▶ **Extracted entries**
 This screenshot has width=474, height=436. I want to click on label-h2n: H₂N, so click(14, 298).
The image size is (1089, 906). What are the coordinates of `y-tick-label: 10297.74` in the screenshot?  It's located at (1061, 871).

==

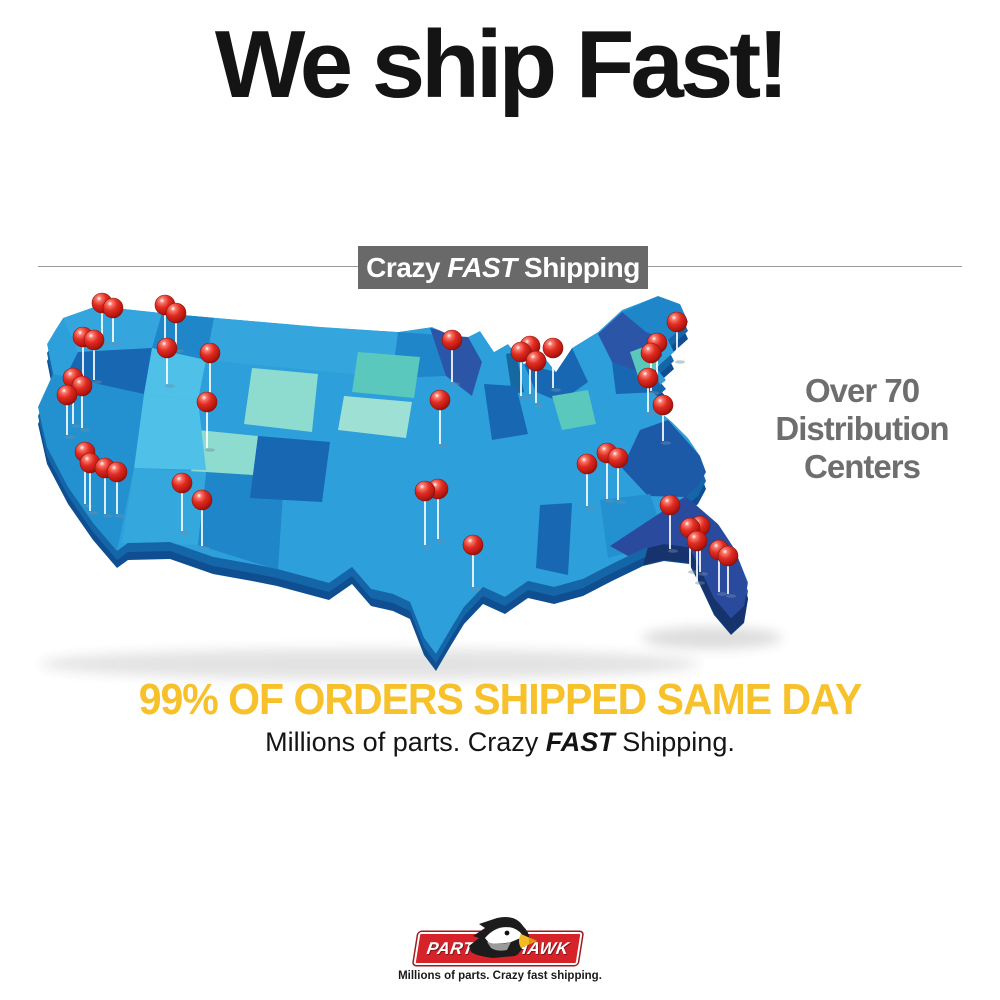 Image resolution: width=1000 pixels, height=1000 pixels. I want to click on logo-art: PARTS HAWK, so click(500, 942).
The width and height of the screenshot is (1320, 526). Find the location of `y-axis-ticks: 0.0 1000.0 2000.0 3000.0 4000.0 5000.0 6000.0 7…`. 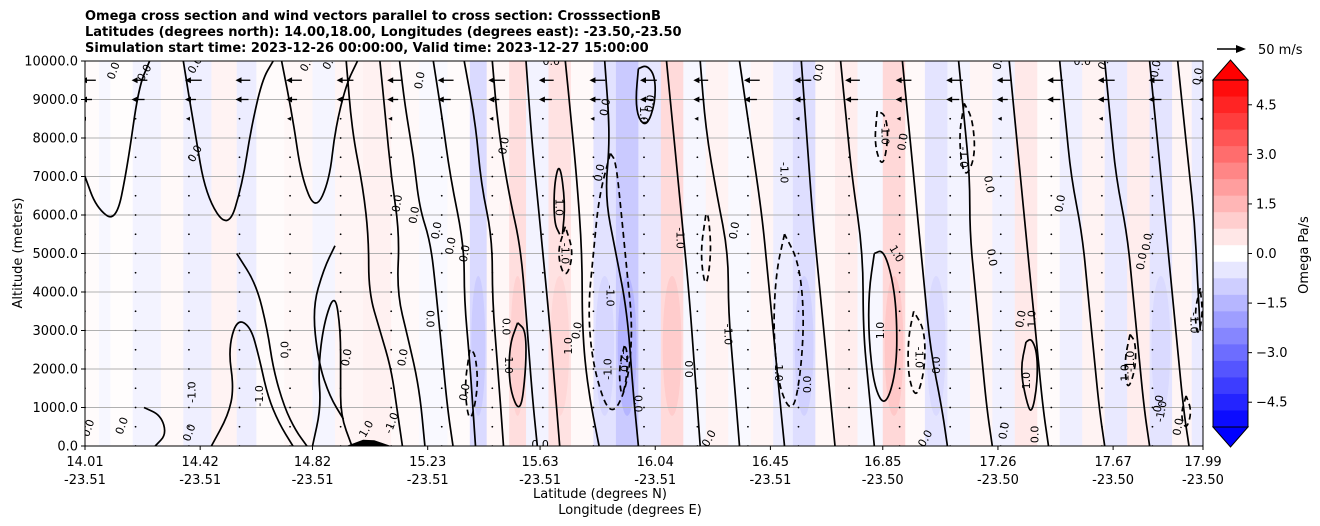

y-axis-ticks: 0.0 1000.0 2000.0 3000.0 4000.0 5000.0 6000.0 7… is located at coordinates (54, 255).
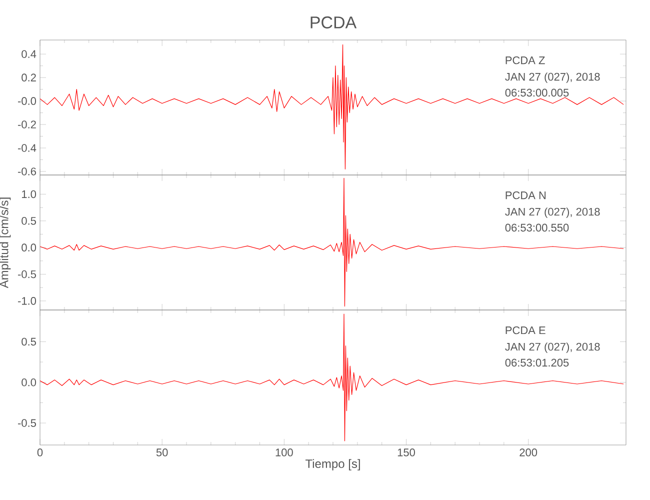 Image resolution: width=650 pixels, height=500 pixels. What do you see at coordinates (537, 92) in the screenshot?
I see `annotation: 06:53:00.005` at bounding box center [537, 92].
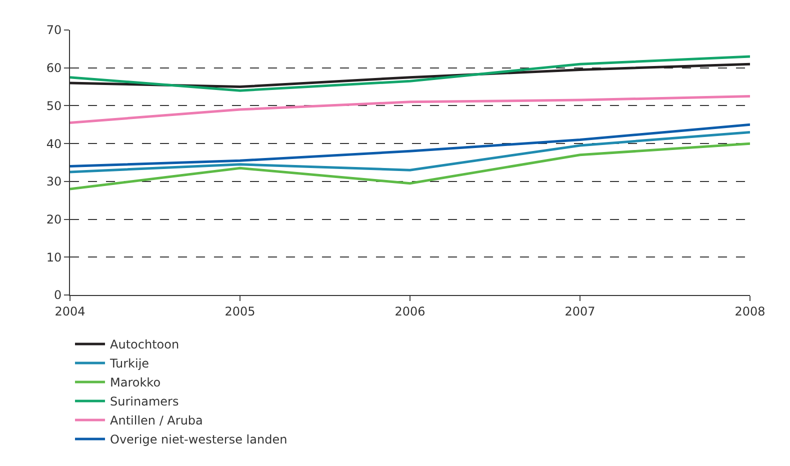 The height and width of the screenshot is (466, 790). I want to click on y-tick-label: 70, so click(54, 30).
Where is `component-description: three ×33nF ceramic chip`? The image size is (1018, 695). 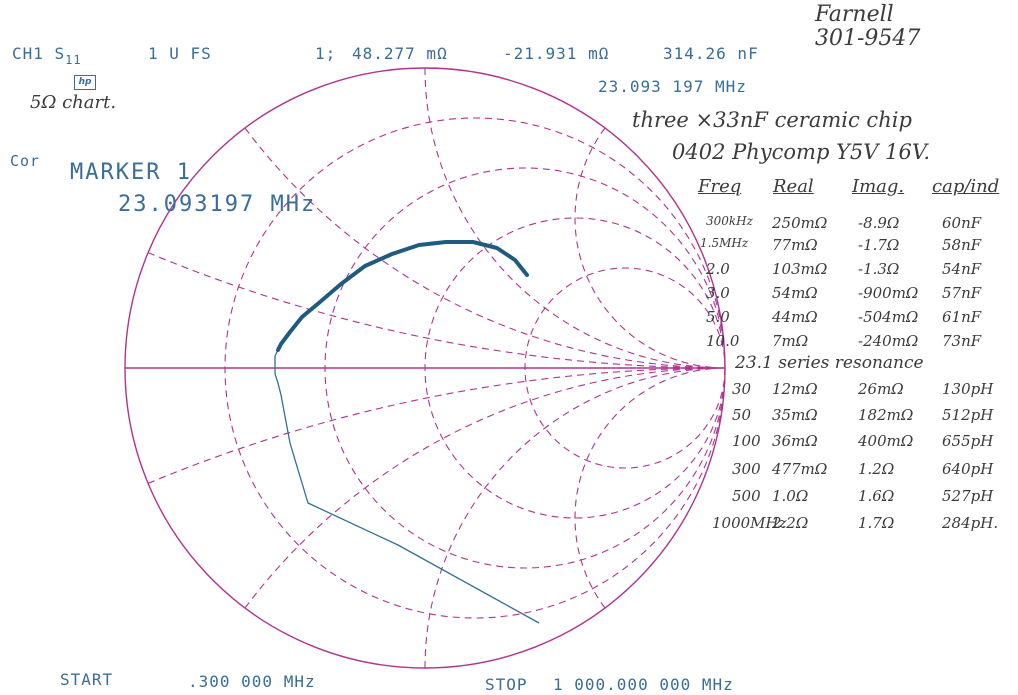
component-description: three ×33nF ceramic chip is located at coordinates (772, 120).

▶ **Work item**
Transcribe the material verbatim, starting at the line containing "Image resolution: width=1000" and ending at the line containing "component-description: three ×33nF ceramic chip is", both lines included. Leave the pictures out of your answer.

▶ **Response for this exercise**
 Image resolution: width=1000 pixels, height=1000 pixels. I want to click on logo-art: PARTS HAWK, so click(500, 942).
The width and height of the screenshot is (1320, 526). Find the location of `y-axis-ticks: 0.0 1000.0 2000.0 3000.0 4000.0 5000.0 6000.0 7…`. 

y-axis-ticks: 0.0 1000.0 2000.0 3000.0 4000.0 5000.0 6000.0 7… is located at coordinates (54, 255).
 Image resolution: width=650 pixels, height=500 pixels. What do you see at coordinates (537, 92) in the screenshot?
I see `annotation: 06:53:00.005` at bounding box center [537, 92].
 The height and width of the screenshot is (466, 790). I want to click on y-tick-label: 70, so click(54, 30).
Where is `component-description: three ×33nF ceramic chip`? The image size is (1018, 695). 
component-description: three ×33nF ceramic chip is located at coordinates (772, 120).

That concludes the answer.